### Provided passage
================================

Right-Wing Influencers Desperate to Find an Insurrection in Minneapolis

Minneapolis, MN – A white Jeep Rubicon sat idling on the eastern side of Tower Road, just outside of the Whipple Federal Building in Minneapolis, Minnesota. Two silhouettes sat on the inside, a seemingly disembodied face illuminated by the light of a smart phone. 

Outside, protesters carried on with their usual chants. The sun had long since set on the scene, but the Jeep remained, idling. Its exhaust fumes were as consistently present as the visible breath of the hundreds who came to protest the federal government’s occupation of the city throughout the day.

The two men inside the Jeep were not there to protest. At the slightest sign of activity, they would hop out and rush up to the protesters, sticking cameras in their faces to record their reactions for social media.

On the driver’s side was Nick Sortor, wearing a black dress coat and a patchy goatee where someone else might have a jawline. To his right, Cam Higby, dressed in ill-fitting tactical gear, his helmet cocked at an angle, resembling a child drowning in his father’s clothes.

Nick Sortor and Cam Higby stand outside the Whipple Federal Building in Minneapolis.

Since the beginning of the Department of Homeland Security’s immigration enforcement surge in the Twin Cities metro area, right-wing social media influencers have descended on the cities to farm for content. Influencers appear at rallies and protests to agitate participants and provoke a response, or to gather soundbites from people who lack media training or otherwise misspeak.

Sortor, 27, is a supposed independent journalist who has built his career on rage-baiting protesters and serving up red meat content for his MAGA audience. Higby, 25, is a content creator for Turning Point USA’s Frontline with a similar schtick to Sortor. Both appeared at the White House’s Antifa Roundtable in October 2025 to help bolster the administration’s crackdown on dissent.

================================

### Information given
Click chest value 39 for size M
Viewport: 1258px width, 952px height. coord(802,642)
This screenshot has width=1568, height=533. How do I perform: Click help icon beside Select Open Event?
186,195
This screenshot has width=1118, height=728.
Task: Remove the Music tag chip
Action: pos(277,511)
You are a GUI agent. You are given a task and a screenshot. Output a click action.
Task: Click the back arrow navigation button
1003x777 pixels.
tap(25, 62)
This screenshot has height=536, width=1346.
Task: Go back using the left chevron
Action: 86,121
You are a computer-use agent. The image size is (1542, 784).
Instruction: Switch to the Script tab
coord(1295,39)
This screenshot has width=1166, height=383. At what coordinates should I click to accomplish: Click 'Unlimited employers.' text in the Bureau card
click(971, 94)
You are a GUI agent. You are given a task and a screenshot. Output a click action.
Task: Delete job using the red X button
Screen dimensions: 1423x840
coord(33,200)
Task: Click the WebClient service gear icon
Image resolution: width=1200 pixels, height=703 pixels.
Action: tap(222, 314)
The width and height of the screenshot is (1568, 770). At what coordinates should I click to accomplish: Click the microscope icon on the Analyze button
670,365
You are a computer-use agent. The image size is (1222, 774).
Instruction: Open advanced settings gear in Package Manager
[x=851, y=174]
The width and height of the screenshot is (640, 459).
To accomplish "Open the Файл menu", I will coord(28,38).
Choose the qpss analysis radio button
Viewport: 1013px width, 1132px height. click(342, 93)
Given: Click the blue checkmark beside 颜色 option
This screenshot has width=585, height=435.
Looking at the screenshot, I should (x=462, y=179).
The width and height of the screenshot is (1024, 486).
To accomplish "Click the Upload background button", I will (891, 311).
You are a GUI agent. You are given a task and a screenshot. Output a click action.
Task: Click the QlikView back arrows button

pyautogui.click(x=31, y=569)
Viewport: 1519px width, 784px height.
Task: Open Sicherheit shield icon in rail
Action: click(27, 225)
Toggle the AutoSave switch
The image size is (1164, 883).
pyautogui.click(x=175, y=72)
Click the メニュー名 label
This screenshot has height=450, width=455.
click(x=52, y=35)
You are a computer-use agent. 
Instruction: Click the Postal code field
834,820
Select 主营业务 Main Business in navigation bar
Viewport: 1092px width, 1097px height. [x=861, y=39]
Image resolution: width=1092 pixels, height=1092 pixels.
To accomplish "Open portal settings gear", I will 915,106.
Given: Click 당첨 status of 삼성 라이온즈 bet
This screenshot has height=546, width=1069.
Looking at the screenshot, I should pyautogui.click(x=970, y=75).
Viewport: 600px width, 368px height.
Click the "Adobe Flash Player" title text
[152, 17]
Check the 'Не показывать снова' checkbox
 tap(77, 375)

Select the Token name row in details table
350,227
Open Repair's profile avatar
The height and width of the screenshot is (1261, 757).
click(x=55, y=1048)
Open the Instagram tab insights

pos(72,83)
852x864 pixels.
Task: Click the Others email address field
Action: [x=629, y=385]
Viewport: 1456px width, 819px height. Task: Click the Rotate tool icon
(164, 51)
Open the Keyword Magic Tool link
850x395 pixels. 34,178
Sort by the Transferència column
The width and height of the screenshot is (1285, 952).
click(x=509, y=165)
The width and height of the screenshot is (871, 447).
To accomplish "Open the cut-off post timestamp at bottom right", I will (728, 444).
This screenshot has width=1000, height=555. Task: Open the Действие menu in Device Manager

================================

### What to work on
1. Answer briefly from the Minneapolis article:
(a) What vehicle sat idling outside the Whipple Federal Building?
(b) How old is Cam Higby?
(c) In what month and year did Sortor and Higby appear at the White House's Antifa Roundtable?
2. Write out the part of the Minneapolis article that runs from "Outside, protesters carried" up to and including "for social media.", word for word.
Use only the Minneapolis article to respond.

### The responses
1.
(a) A white Jeep Rubicon
(b) 25
(c) October 2025

2.
Outside, protesters carried on with their usual chants. The sun had long since set on the scene, but the Jeep remained, idling. Its exhaust fumes were as consistently present as the visible breath of the hundreds who came to protest the federal government’s occupation of the city throughout the day.

The two men inside the Jeep were not there to protest. At the slightest sign of activity, they would hop out and rush up to the protesters, sticking cameras in their faces to record their reactions for social media.